◆ **WHAT TO WORK ON**:
Send back every record word for word, with nothing missing.

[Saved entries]
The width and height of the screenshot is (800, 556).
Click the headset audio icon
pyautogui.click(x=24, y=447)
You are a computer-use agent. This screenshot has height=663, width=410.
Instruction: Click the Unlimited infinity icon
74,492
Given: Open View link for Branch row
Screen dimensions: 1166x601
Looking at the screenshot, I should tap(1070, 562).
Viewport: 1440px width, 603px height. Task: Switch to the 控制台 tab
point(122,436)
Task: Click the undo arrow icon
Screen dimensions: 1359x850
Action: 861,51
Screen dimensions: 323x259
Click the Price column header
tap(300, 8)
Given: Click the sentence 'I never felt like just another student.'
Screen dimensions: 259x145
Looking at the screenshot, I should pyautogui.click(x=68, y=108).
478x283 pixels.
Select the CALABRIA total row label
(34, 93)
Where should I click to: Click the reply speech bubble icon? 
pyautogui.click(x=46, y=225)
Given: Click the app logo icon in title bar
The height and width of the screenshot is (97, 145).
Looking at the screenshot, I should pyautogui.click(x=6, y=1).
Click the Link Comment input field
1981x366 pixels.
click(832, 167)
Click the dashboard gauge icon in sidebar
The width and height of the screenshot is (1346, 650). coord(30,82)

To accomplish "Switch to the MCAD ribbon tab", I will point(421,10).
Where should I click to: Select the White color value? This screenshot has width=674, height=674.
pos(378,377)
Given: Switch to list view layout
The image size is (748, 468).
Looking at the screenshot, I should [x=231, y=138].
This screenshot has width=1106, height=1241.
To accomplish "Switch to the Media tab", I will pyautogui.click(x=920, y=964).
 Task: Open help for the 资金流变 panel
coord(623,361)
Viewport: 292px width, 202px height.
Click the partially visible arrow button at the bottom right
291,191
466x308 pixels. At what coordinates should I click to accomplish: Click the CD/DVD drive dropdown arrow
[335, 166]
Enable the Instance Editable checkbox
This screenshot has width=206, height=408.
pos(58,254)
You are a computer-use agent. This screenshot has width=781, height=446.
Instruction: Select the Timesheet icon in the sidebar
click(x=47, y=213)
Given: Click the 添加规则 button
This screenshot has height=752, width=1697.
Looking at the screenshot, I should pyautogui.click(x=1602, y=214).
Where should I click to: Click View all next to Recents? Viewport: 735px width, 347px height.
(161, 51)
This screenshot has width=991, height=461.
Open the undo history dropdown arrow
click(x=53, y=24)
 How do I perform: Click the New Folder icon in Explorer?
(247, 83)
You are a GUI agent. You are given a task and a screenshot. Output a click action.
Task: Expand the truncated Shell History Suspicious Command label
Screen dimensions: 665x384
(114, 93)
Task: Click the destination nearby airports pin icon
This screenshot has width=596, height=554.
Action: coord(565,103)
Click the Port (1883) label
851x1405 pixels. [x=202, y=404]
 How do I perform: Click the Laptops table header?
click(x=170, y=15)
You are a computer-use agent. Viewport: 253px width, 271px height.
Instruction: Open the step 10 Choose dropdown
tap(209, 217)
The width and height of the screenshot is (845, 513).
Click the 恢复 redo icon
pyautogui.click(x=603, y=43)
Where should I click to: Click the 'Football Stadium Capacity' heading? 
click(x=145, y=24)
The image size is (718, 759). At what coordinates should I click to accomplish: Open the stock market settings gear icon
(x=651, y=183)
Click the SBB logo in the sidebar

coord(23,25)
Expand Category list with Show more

◆ **RESULT BELOW**:
The width and height of the screenshot is (800, 556).
Click the headset audio icon
pyautogui.click(x=24, y=447)
You are a computer-use agent. This screenshot has height=663, width=410.
Instruction: Click the Unlimited infinity icon
74,492
Given: Open View link for Branch row
Screen dimensions: 1166x601
Looking at the screenshot, I should tap(1070, 562).
Viewport: 1440px width, 603px height. Task: Switch to the 控制台 tab
point(122,436)
Task: Click the undo arrow icon
Screen dimensions: 1359x850
Action: 861,51
Screen dimensions: 323x259
Click the Price column header
tap(300, 8)
Given: Click the sentence 'I never felt like just another student.'
Screen dimensions: 259x145
Looking at the screenshot, I should pyautogui.click(x=68, y=108).
478x283 pixels.
Select the CALABRIA total row label
(34, 93)
Where should I click to: Click the reply speech bubble icon? 
pyautogui.click(x=46, y=225)
Given: Click the app logo icon in title bar
The height and width of the screenshot is (97, 145).
Looking at the screenshot, I should pyautogui.click(x=6, y=1).
Click the Link Comment input field
1981x366 pixels.
click(832, 167)
Click the dashboard gauge icon in sidebar
The width and height of the screenshot is (1346, 650). coord(30,82)

To accomplish "Switch to the MCAD ribbon tab", I will point(421,10).
Where should I click to: Select the White color value? This screenshot has width=674, height=674.
pos(378,377)
Given: Switch to list view layout
The image size is (748, 468).
Looking at the screenshot, I should [x=231, y=138].
This screenshot has width=1106, height=1241.
To accomplish "Switch to the Media tab", I will pyautogui.click(x=920, y=964).
 Task: Open help for the 资金流变 panel
coord(623,361)
Viewport: 292px width, 202px height.
Click the partially visible arrow button at the bottom right
291,191
466x308 pixels. At what coordinates should I click to accomplish: Click the CD/DVD drive dropdown arrow
[335, 166]
Enable the Instance Editable checkbox
This screenshot has width=206, height=408.
pos(58,254)
You are a computer-use agent. This screenshot has width=781, height=446.
Instruction: Select the Timesheet icon in the sidebar
click(x=47, y=213)
Given: Click the 添加规则 button
This screenshot has height=752, width=1697.
Looking at the screenshot, I should pyautogui.click(x=1602, y=214).
Where should I click to: Click View all next to Recents? Viewport: 735px width, 347px height.
(161, 51)
This screenshot has width=991, height=461.
Open the undo history dropdown arrow
click(x=53, y=24)
 How do I perform: Click the New Folder icon in Explorer?
(247, 83)
You are a GUI agent. You are given a task and a screenshot. Output a click action.
Task: Expand the truncated Shell History Suspicious Command label
Screen dimensions: 665x384
(114, 93)
Task: Click the destination nearby airports pin icon
This screenshot has width=596, height=554.
Action: coord(565,103)
Click the Port (1883) label
851x1405 pixels. [x=202, y=404]
 How do I perform: Click the Laptops table header?
click(x=170, y=15)
You are a computer-use agent. Viewport: 253px width, 271px height.
Instruction: Open the step 10 Choose dropdown
tap(209, 217)
The width and height of the screenshot is (845, 513).
Click the 恢复 redo icon
pyautogui.click(x=603, y=43)
Where should I click to: Click the 'Football Stadium Capacity' heading? 
click(x=145, y=24)
The image size is (718, 759). At what coordinates should I click to accomplish: Open the stock market settings gear icon
(x=651, y=183)
Click the SBB logo in the sidebar

coord(23,25)
Expand Category list with Show more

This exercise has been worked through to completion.